## start Extracted data

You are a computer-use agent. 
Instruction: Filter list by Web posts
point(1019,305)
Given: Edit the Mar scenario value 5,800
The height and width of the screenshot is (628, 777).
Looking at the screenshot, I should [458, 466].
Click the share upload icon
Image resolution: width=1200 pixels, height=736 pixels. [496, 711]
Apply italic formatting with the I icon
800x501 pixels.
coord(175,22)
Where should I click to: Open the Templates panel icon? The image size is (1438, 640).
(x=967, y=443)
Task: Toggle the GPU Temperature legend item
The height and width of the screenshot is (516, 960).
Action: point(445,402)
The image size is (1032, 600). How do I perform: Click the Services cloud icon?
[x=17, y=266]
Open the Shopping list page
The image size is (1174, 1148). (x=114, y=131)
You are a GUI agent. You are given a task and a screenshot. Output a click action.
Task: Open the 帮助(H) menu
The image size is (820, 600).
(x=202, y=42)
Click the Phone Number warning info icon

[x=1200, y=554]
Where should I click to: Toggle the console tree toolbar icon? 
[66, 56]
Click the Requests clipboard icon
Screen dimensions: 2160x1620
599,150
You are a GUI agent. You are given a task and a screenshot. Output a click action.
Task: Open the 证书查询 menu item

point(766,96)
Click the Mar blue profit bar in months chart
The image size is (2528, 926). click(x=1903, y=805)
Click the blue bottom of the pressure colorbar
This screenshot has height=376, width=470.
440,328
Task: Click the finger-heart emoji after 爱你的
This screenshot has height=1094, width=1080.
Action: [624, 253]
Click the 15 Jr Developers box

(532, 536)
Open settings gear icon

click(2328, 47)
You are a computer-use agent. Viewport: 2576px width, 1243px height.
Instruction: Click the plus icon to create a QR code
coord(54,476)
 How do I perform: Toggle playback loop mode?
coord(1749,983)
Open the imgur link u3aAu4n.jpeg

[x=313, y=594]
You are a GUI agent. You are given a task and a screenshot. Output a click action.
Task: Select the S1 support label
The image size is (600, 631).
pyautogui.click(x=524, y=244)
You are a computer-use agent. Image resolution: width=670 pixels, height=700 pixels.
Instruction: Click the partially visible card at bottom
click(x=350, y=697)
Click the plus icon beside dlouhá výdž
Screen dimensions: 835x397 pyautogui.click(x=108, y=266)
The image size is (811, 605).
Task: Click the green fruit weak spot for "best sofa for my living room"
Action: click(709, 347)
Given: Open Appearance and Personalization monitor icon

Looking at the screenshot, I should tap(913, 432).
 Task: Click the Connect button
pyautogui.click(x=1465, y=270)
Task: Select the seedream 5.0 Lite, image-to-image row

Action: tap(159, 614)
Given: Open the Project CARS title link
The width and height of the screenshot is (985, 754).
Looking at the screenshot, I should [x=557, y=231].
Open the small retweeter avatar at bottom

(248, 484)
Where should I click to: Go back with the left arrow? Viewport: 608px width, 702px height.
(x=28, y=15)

## end Extracted data

▶ **Exercise requirements**
Reproduce all of the entries above without any change.

▶ **Response for this exercise**
You are a computer-use agent. 
Instruction: Filter list by Web posts
point(1019,305)
Given: Edit the Mar scenario value 5,800
The height and width of the screenshot is (628, 777).
Looking at the screenshot, I should [458, 466].
Click the share upload icon
Image resolution: width=1200 pixels, height=736 pixels. [496, 711]
Apply italic formatting with the I icon
800x501 pixels.
coord(175,22)
Where should I click to: Open the Templates panel icon? The image size is (1438, 640).
(x=967, y=443)
Task: Toggle the GPU Temperature legend item
The height and width of the screenshot is (516, 960).
Action: point(445,402)
The image size is (1032, 600). How do I perform: Click the Services cloud icon?
[x=17, y=266]
Open the Shopping list page
The image size is (1174, 1148). (x=114, y=131)
You are a GUI agent. You are given a task and a screenshot. Output a click action.
Task: Open the 帮助(H) menu
The image size is (820, 600).
(x=202, y=42)
Click the Phone Number warning info icon

[x=1200, y=554]
Where should I click to: Toggle the console tree toolbar icon? 
[66, 56]
Click the Requests clipboard icon
Screen dimensions: 2160x1620
599,150
You are a GUI agent. You are given a task and a screenshot. Output a click action.
Task: Open the 证书查询 menu item

point(766,96)
Click the Mar blue profit bar in months chart
The image size is (2528, 926). click(x=1903, y=805)
Click the blue bottom of the pressure colorbar
This screenshot has height=376, width=470.
440,328
Task: Click the finger-heart emoji after 爱你的
This screenshot has height=1094, width=1080.
Action: [624, 253]
Click the 15 Jr Developers box

(532, 536)
Open settings gear icon

click(2328, 47)
You are a computer-use agent. Viewport: 2576px width, 1243px height.
Instruction: Click the plus icon to create a QR code
coord(54,476)
 How do I perform: Toggle playback loop mode?
coord(1749,983)
Open the imgur link u3aAu4n.jpeg

[x=313, y=594]
You are a GUI agent. You are given a task and a screenshot. Output a click action.
Task: Select the S1 support label
The image size is (600, 631).
pyautogui.click(x=524, y=244)
You are a computer-use agent. Image resolution: width=670 pixels, height=700 pixels.
Instruction: Click the partially visible card at bottom
click(x=350, y=697)
Click the plus icon beside dlouhá výdž
Screen dimensions: 835x397 pyautogui.click(x=108, y=266)
The image size is (811, 605).
Task: Click the green fruit weak spot for "best sofa for my living room"
Action: click(709, 347)
Given: Open Appearance and Personalization monitor icon

Looking at the screenshot, I should tap(913, 432).
 Task: Click the Connect button
pyautogui.click(x=1465, y=270)
Task: Select the seedream 5.0 Lite, image-to-image row

Action: tap(159, 614)
Given: Open the Project CARS title link
The width and height of the screenshot is (985, 754).
Looking at the screenshot, I should [x=557, y=231].
Open the small retweeter avatar at bottom

(248, 484)
Where should I click to: Go back with the left arrow? Viewport: 608px width, 702px height.
(x=28, y=15)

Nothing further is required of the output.